Harvard University faculty have voted to give out fewer A’s in a bid to combat grade inflation.
Recruiters and hiring managers are relieved — and hoping it will help distinguish the best candidates from the rest of them.
“If everybody is scoring 100%, is anybody really scoring 100%? It’s about schools needing to provide more of a distinction between students who actually are performing really well versus those who are just getting by,” Steven Rothberg, founder of College Recruiter, told The Post.
Namaan Mian, COO of consulting recruiting firm Management Consulted, says his experience sifting through hundreds of highly qualified resumes has shown him just how much grade inflation has made Grade Point Averages irrelevant. A grade point average of 3.8 to 4.0 is equivalent to an A.
“When I hire, if 100 people apply for a role at my company and they all have [a GPA of] 4.0, I just know from personal experience that not all of them are going to be the same level of performer [so] that’s a meaningless data point now.”
He says a cap on the top grades will make them useful again: “Now, as an employer, [GPAs can] give me a more meaningful signal on my talent pipeline.”
A 2025 report from the Harvard Office of Undergraduate Education found that 60% of grades given out are A’s — a massive jump from 40% just ten years ago and less than a quarter two decades ago.
Grade inflation had got so out of control an “A” meant little. Harvard have now voted in a new policy capping A’s at 20% in any given class.
“I’m actually really glad that they’re doing it,” Jerry Lee, founder of the job search website Wonsolting, told The Post.
Though schools like NYU’s Stern School of Business have similar policies, Harvard students have whined that capping GPAs will make the cut-throat school even more stressful, or harm their hiring prospects compared to peers at other schools.
Suzanne Lucas, founder of Improve Your HR, who has been in the HR industry for 27 years, says they should cool it.
“It’s emotionally difficult for kids in top schools, because they are used to getting straight A’s, but that’s not how the real world works,” she said. “If you’re applying for a job with a Harvard degree and a 3.0 GPA, you’re still going to outrank the local state school applicant with a 4.0.”
Lucas predicted that other schools are going to follow suit, because Harvard is a leader in the world of academia. But Jeff Hyman, CEO of Recruit Rockstars, is more suspicious that pressure from students and parents will make the proliferation of these policies less feasible.
“Universities are graded by customer satisfaction, which is the student and the parent paying a hundred grand a year,” he told The Post. “And customers don’t like to pay money and be told that they’re average.”
The hiring experts universally agreed that GPAs have become both a less popular and a less meaningful metric in hiring.
“It used to be one of the most important criteria for almost every employer hiring any student or recent grad, and now it has become one of the least important criteria,” Rothberg, who has 35 years of experience in the field, said. “It’s gone from being almost top of the list to almost bottom of the list.”
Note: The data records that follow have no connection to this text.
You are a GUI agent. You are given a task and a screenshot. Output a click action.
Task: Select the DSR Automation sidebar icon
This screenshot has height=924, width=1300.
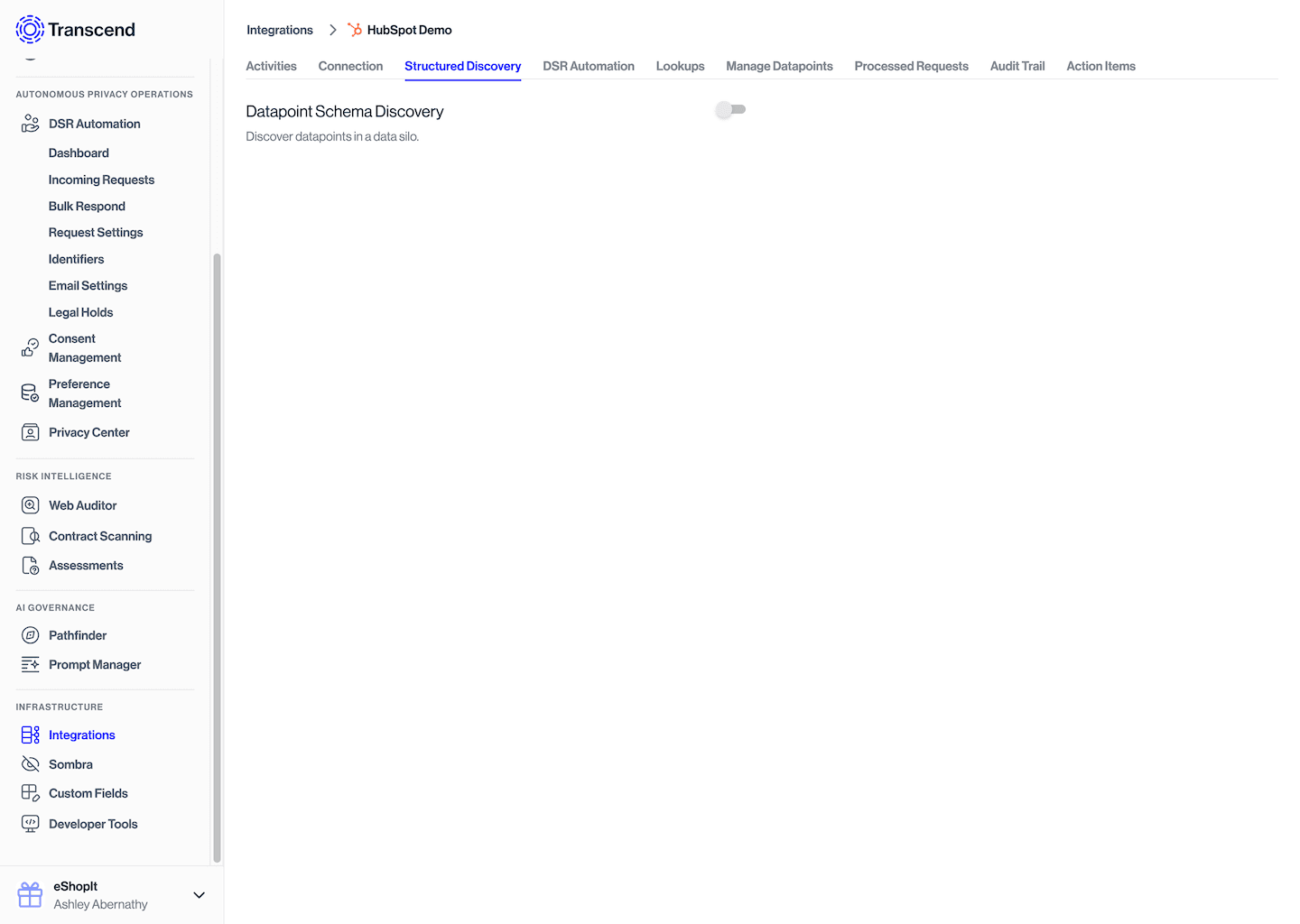(30, 123)
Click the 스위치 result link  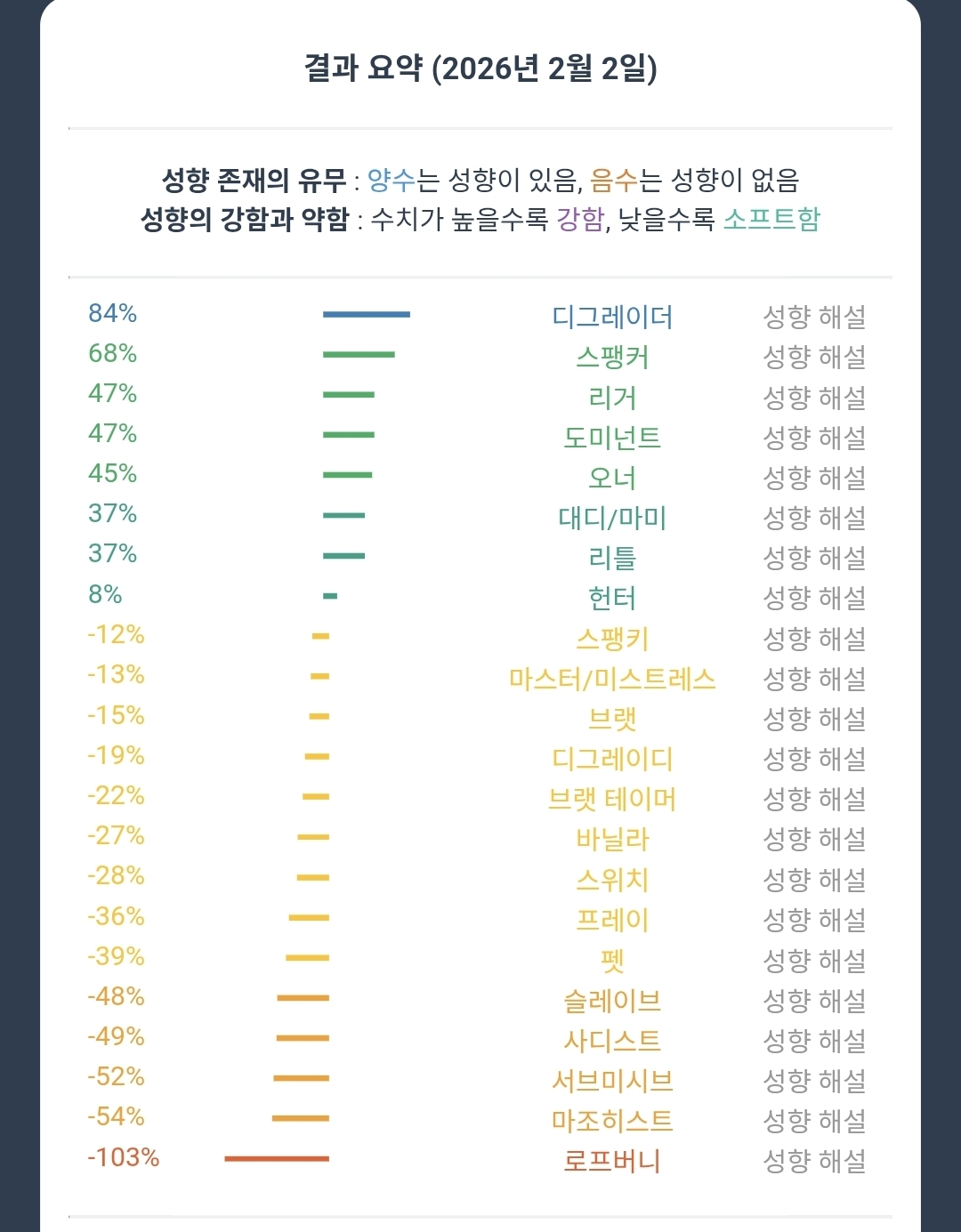(x=612, y=880)
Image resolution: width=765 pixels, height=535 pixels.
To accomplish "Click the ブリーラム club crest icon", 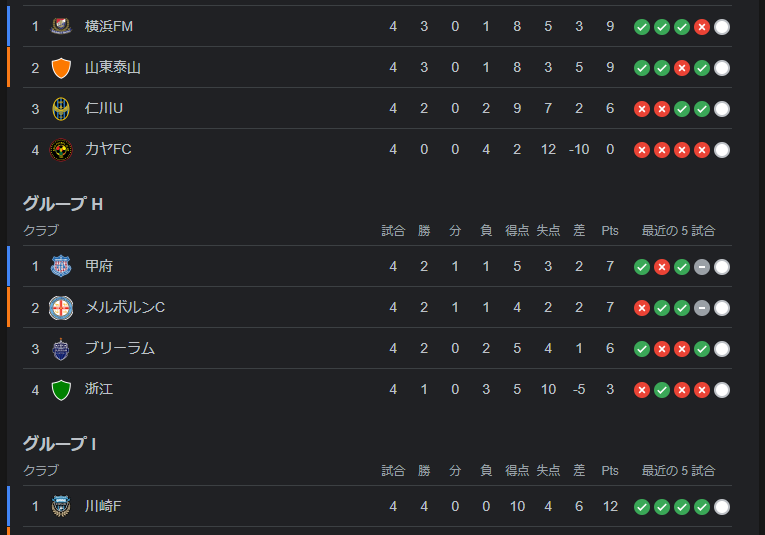I will point(61,349).
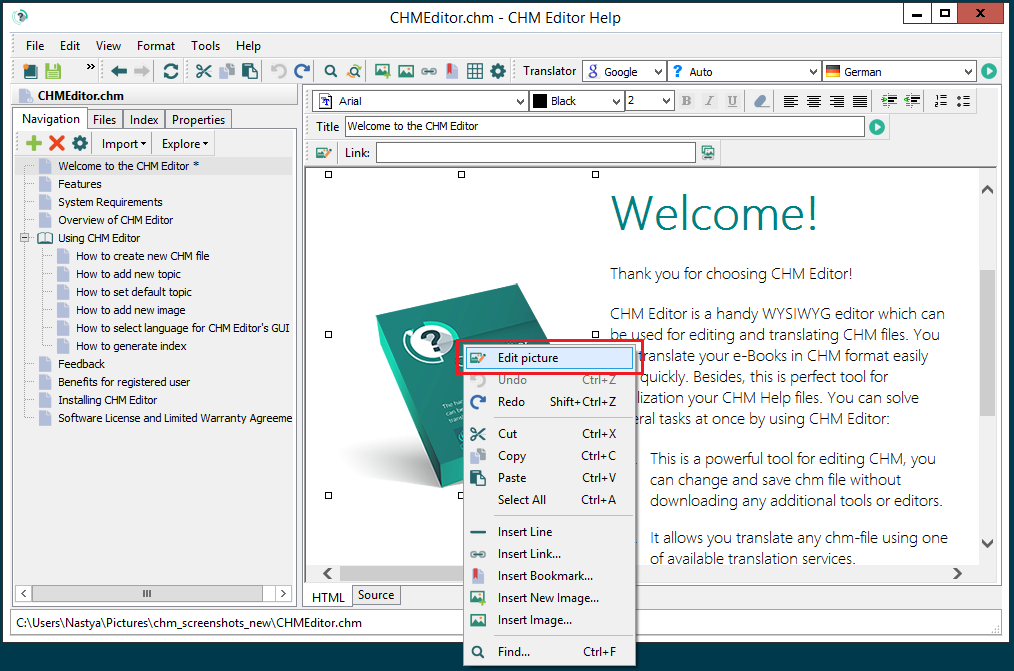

Hyman agreed, adding that GPA is statistically “a very poor predictor” of job performance. “Book smarts are not the same as problem solving or the ability to work with others,” he said, estimating half as many of his clients prioritize GPA, compared with just five or ten years ago.
A 2026 report from the National Association of Colleges and Employers found that 42% of employers were using GPA for screening purposes — down from 73% in just 2019.
But some hiring experts are holding out hope that, even if GPA is a bunk measure of success and potential today, new anti-grade inflation policies will help make it meaningful once again.
“GPA is never going to go back to the gold standard metric,” Mian said. “But at least now people will know that a 3.7 at Harvard is a well-earned 3.7, whereas we have no idea what a 4.0 at Penn really means.”